O presidente dos Estados Unidos, Donald Trump, solicitou que nações enviassem navios de guerra ao Estreito de Hormuz para escoltar petroleiros, mas a proposta não teve adesão imediata. Na segunda-feira (16), países como Reino Unido, Alemanha, Itália, Grécia e Austrália rejeitaram a ideia, enquanto Japão e Coreia do Sul ainda analisam a possibilidade de participação.
Trump, em sua rede social, argumentou que países como China, França, Japão e Coreia do Sul deveriam se interessar em manter a passagem estratégica, que é crucial para cerca de um quinto da produção mundial de petróleo e gás natural liquefeito. Desde o início do conflito entre Estados Unidos, Israel e Irã, há mais de duas semanas, o Irã tem adotado uma estratégia de instabilidade no mercado global de petróleo.
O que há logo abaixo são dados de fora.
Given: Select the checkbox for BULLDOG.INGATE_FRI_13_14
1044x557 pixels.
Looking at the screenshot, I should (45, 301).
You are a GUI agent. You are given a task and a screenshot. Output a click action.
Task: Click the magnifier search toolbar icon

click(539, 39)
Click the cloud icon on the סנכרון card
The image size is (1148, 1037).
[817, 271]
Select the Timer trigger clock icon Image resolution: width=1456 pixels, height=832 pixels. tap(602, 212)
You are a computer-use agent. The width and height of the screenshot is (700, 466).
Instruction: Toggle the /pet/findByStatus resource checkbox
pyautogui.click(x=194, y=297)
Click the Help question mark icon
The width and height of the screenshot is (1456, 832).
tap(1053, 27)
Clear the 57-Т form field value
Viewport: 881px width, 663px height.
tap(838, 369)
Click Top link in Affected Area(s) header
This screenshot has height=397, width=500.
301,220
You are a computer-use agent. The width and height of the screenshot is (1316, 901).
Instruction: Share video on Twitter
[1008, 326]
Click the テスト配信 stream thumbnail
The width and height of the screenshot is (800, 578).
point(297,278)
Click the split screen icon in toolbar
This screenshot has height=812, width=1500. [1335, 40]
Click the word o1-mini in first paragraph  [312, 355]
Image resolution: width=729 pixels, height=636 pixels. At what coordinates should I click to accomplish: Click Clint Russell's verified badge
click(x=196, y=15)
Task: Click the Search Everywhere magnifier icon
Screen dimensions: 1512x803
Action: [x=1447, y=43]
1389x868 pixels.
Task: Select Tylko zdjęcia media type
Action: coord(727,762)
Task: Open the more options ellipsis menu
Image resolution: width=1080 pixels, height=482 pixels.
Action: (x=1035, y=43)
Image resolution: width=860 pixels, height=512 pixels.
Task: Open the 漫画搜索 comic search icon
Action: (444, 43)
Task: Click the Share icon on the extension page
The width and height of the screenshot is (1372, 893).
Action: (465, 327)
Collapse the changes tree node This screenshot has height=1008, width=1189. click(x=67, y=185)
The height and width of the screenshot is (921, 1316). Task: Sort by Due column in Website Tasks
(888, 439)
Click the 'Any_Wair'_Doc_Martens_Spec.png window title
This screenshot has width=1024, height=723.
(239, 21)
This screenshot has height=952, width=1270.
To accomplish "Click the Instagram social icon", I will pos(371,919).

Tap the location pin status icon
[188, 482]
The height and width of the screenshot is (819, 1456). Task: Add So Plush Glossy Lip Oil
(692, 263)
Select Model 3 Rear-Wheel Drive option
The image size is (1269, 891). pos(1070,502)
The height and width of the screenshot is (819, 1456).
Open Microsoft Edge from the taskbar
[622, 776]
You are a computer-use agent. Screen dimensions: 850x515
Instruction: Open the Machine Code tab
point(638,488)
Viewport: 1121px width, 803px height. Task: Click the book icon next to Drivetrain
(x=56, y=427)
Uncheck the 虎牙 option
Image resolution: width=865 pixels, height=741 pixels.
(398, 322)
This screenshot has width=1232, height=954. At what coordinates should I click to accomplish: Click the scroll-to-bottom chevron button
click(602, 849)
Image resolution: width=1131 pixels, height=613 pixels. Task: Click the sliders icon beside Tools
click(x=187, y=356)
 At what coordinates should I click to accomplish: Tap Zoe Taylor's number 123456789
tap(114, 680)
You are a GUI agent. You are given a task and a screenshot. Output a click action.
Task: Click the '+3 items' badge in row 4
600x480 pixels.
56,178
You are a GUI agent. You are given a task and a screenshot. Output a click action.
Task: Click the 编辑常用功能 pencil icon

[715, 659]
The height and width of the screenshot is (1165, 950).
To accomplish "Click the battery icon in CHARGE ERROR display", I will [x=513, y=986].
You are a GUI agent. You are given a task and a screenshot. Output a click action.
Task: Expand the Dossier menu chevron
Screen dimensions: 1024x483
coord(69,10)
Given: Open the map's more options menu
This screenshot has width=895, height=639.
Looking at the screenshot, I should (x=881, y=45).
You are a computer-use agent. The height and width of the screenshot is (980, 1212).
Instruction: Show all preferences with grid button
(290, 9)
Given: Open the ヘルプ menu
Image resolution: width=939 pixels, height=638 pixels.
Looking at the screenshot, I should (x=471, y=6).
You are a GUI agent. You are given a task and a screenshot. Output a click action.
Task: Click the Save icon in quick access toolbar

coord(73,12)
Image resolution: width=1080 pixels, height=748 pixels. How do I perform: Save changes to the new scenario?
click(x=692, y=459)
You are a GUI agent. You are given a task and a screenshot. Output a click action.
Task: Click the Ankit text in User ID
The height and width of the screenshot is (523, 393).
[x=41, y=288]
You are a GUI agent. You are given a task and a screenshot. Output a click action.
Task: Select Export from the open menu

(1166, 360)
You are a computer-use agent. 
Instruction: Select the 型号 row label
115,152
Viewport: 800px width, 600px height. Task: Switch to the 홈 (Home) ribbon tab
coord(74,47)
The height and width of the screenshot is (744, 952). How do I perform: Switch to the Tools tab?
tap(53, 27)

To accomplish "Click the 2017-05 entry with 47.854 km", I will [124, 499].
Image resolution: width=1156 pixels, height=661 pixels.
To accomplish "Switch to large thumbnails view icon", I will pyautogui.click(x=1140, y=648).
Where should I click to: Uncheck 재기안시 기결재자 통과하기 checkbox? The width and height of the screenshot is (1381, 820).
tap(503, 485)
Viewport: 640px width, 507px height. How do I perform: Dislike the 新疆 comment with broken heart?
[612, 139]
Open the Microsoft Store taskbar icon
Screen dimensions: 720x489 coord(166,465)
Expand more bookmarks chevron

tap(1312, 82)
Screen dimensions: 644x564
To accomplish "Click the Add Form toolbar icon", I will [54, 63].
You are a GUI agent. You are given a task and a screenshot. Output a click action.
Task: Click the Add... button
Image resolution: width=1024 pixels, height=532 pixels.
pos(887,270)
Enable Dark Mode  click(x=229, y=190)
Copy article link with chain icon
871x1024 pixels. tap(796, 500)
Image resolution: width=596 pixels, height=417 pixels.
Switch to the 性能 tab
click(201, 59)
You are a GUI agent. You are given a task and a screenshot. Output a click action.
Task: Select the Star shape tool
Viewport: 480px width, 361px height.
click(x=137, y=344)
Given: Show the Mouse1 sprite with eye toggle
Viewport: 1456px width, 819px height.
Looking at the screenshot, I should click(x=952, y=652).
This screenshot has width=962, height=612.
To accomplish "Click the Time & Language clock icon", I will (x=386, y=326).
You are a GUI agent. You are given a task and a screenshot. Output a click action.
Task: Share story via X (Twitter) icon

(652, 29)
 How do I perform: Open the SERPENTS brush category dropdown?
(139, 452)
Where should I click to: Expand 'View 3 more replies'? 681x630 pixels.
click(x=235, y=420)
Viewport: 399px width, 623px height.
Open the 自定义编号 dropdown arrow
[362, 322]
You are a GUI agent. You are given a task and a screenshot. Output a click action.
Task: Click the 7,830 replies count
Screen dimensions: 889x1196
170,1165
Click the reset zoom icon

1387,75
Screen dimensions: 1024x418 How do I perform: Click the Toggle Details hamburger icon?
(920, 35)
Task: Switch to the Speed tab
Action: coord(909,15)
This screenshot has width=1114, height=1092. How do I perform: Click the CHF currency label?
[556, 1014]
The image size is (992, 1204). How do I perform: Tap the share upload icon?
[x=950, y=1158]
A interrupção parcial da navegação no estreito levou várias nações a recorrerem a reservas emergenciais de energia. O Irã espera que a pressão econômica internacional resulte em um clamor global pelo fim do conflito, assegurando a sobrevivência do regime islâmico. Contudo, a situação permanece incerta com a campanha aérea em andamento.
Após não receber apoio durante o fim de semana, Trump intensificou suas declarações. Em entrevista ao Financial Times, ele afirmou que a falta de apoio europeu seria prejudicial para o futuro da Otan. Os Estados Unidos lideram a aliança militar formada em 1949, que inclui o Canadá e cerca de 30 países europeus.
Trump já havia transferido parte da responsabilidade pelo apoio à Ucrânia aos europeus, suspendendo o envio direto de recursos a Kiev. No atual conflito com o Irã, ele se encontra praticamente isolado, ao lado do primeiro-ministro de Israel, Binyamin Netanyahu, enquanto muitos países europeus defendem uma abordagem diplomática.
A crise energética global pressiona os governos europeus, levando os Estados Unidos a flexibilizar sanções sobre o petróleo russo. Na sexta-feira (13), forças americanas atacaram a ilha de Kharg, um importante centro de produção de petróleo do Irã, embora os terminais de exportação não tenham sido destruídos.
O Irã, por sua vez, anunciou o fechamento do Estreito de Hormuz e iniciou ataques a navios e instalações petrolíferas de países árabes. Recentemente, autoridades iranianas afirmaram que o estreito estaria aberto apenas para os Estados Unidos, Israel e seus aliados. O ministro das Relações Exteriores do Irã, Abbas Araghchi, declarou que
do nosso ponto de vista, o estreito está aberto
.
Teerã permitiu a passagem de um petroleiro paquistanês, mas continua a realizar ataques com mísseis e drones na região. Um bombardeio atingiu o terminal petrolífero de Fujairah, um dos emirados dos Emirados Árabes Unidos, levando à suspensão das operações de embarque. O aeroporto de Dubai também foi fechado após um ataque com drone.
Araghchi afirmou que a travessia está bloqueada apenas para
petroleiros e navios de inimigos e os aliados deles
, garantindo que outros navios têm passagem livre, mas podem optar por desviar por questões de segurança.